La sanctuarisation d’une partie du tarif de l’industriel, par le double mécanisme de la transparence et de la non-négociabilité d’une partie du prix, est fragile et incertaine : seuls les mécanismes de protection tarifaire que l’Ilec porte depuis des années peuvent corriger les effets néfastes que la LME portait en elle. Il convient de s’approprier ces dispositions, qui doivent constituer une opportunité pour les industries alimentaires, leur succès conditionnant l’extension ultérieure à l’ensemble des produits de grande consommation.

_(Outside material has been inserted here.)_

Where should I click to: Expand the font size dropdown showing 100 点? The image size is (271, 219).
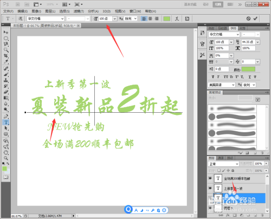coord(115,18)
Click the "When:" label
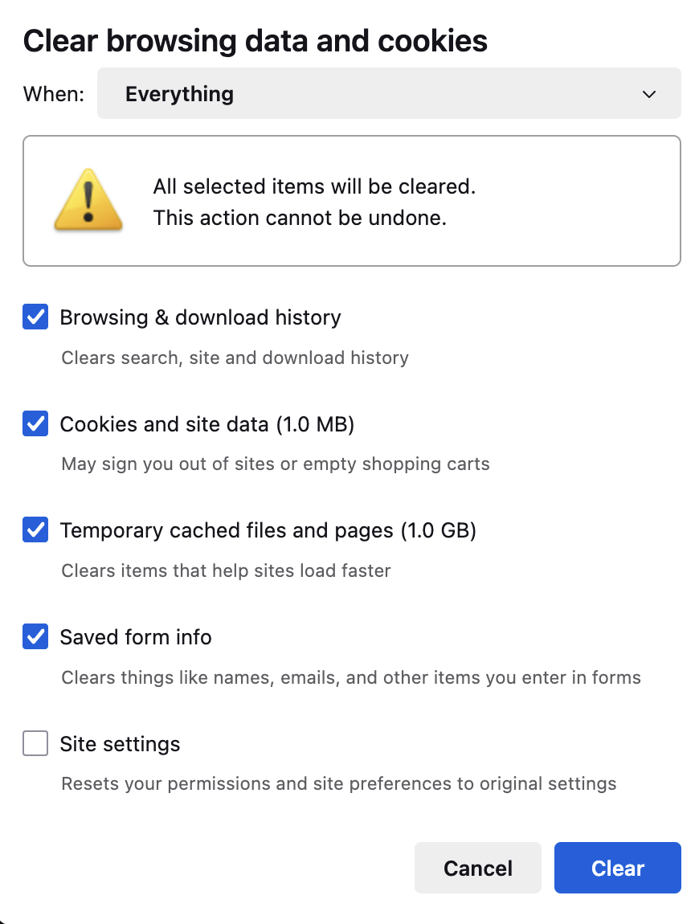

Car il y a lieu de regretter qu’une fois de plus les produits de grande consommation relevant du non-alimentaire sont, à l’exception notable des règles nouvelles en matière de pénalités logistiques, les grands sacrifiés du texte. L’Ilec n’aura de cesse d’obtenir l’extension des mesures de protection tarifaire et des règles expérimentales en matière de promotion à ces catégories de produits, essentiels aux consommateurs.